29/05/25
Хакерская группа, стоящая за этим инцидентом, получила кодовое название UTG-Q-015. После публикации материалов о первых нападках преступники кардинально изменили свою тактику и стали активно использовать уязвимости нулевого дня и N-day для вторжения на правительственные и корпоративные веб-сайты, пишут в Securitylab.
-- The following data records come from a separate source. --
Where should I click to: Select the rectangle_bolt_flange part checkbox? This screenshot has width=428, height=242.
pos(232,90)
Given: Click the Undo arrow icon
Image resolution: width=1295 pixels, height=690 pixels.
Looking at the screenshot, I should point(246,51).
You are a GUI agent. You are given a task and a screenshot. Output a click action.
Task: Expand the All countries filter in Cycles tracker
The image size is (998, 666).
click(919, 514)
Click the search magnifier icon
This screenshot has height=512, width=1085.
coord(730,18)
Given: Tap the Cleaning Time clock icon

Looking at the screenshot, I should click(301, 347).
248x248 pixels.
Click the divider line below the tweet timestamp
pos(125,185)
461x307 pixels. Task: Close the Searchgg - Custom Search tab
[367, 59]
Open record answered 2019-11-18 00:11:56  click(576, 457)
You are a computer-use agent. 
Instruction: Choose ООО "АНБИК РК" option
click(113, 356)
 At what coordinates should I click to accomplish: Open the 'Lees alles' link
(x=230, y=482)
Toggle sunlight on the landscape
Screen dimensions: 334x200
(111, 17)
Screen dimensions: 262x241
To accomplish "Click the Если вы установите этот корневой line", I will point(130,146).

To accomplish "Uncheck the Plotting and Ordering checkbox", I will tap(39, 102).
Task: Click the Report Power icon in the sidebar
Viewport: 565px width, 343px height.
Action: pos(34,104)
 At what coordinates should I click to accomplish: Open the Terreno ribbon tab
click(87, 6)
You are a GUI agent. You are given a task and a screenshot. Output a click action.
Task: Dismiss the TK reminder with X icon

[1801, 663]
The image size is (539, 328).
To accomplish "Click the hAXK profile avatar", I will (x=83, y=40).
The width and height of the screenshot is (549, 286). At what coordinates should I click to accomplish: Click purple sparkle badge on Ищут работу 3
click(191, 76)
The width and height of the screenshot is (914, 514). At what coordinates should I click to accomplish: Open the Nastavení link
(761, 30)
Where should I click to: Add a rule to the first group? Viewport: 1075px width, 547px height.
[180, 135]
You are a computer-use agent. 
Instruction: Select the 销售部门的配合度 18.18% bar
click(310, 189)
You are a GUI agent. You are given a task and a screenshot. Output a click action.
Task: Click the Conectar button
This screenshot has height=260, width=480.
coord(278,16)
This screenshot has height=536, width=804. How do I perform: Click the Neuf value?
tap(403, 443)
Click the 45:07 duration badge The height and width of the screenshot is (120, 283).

В марте UTG-Q-015 развернула группу сканирующих узлов для проведения брутфорс-атак против государственных и коммерческих целей. К апрелю исследователи зафиксировали масштабную кампанию по внедрению вредоносного кода на блокчейн-сайты, серверы цифровых подписей, биткоин-бэкенды и системы GitLab. Атаки затронули множество правительственных и корпоративных клиентов. Параллельно преступники проникали в финансовые учреждения через фишинговые сообщения в мессенджерах и устанавливали обратные соединения с внутренними веб-адресами для загрузки трёхэтапных полезных нагрузок.
Важно понимать, что китайскоязычные хакеры распространены по всей Восточной и Юго-Восточной Азии. Среди них, например, есть восточноазиатские аутсорсинговые игроки, такие как Operation EviLoong и Operation Giant, которые проводят шпионскую деятельность высокого уровня в собственных интересах.
Существуют также профессиональные команды вроде UTG-Q-015, базирующиеся в Юго-Восточной Азии и предоставляющие услуги по проникновению и сбору разведданных местным компаниям и организациям. Эти два типа атакующих несовместимы между собой и даже нередко нацеливаются друг на друга. Именно поэтому UTG-Q-015 в прошлом году вторглась на несколько отечественных программистских форумов - целью было нанесение ответного удара и месть. На поверхности это выглядит как "аутсорсинговая война", но на более глубоком уровне представляет конфликт между идеологиями и политическими позициями.
Эксперты рекомендуют правительственным и корпоративным клиентам активировать облачную проверку для обнаружения неизвестных угроз. В настоящее время продукт ASRock способен выявлять и уничтожать вредоносные инструменты группы UTG-Q-015, но в современном мире хакерские стратегии довольно просто модифицировать.
Основываясь на данных Xlab, UTG-Q-015 активировала новую партию сканирующих узлов в марте для атак на публично доступные веб-серверы правительственных и коммерческих организаций. После успешного взлома и развёртывания бэкдора Cobalt Strike хакеры модифицировали nps-туннель и использовали fscan для попыток бокового перемещения с применением взломанных паролей. К апрелю эта партия начала эксплуатировать уязвимости N-day, включая CVE-2021-38647, CVE-2017-12611 и CVE-2017-9805.
При проведении целевых атак против финансовых учреждений в апреле UTG-Q-015 сначала использовала неизвестные веб-уязвимости для вторжения на пограничные серверы целевых организаций в качестве плацдарма для загрузчика. Затем через мессенджеры злоумышленники отправляли сотрудникам целевых учреждений приманки в виде документов с названиями вроде "конфиденциальный XXXX.exe". Загрузчик в памяти содержал доменное имя публичной сети и внутренний IP-адрес пограничного веб-сервера той же организации, ранее скомпрометированного для получения полезной нагрузки третьего этапа.
UTG-Q-015 обычно задействует бэкдоры Xnote, Ghost, Vshell и другие для контроля целевых Linux-серверов. Цели в 2025 году в основном сосредоточены в области искусственного интеллекта. В феврале была использована уязвимость неавторизованного доступа плагина ComfyUI-Manager для отправки вредоносного файла модели, который в итоге загрузил Vshell. Государственным учреждениям сейчас особенно рекомендуется никогда не открывать компонент ComfyUI в публичную сеть, поскольку наблюдались случаи использования зарубежными APT-организациями неизвестных уязвимостей ComfyUI для шпионской деятельности.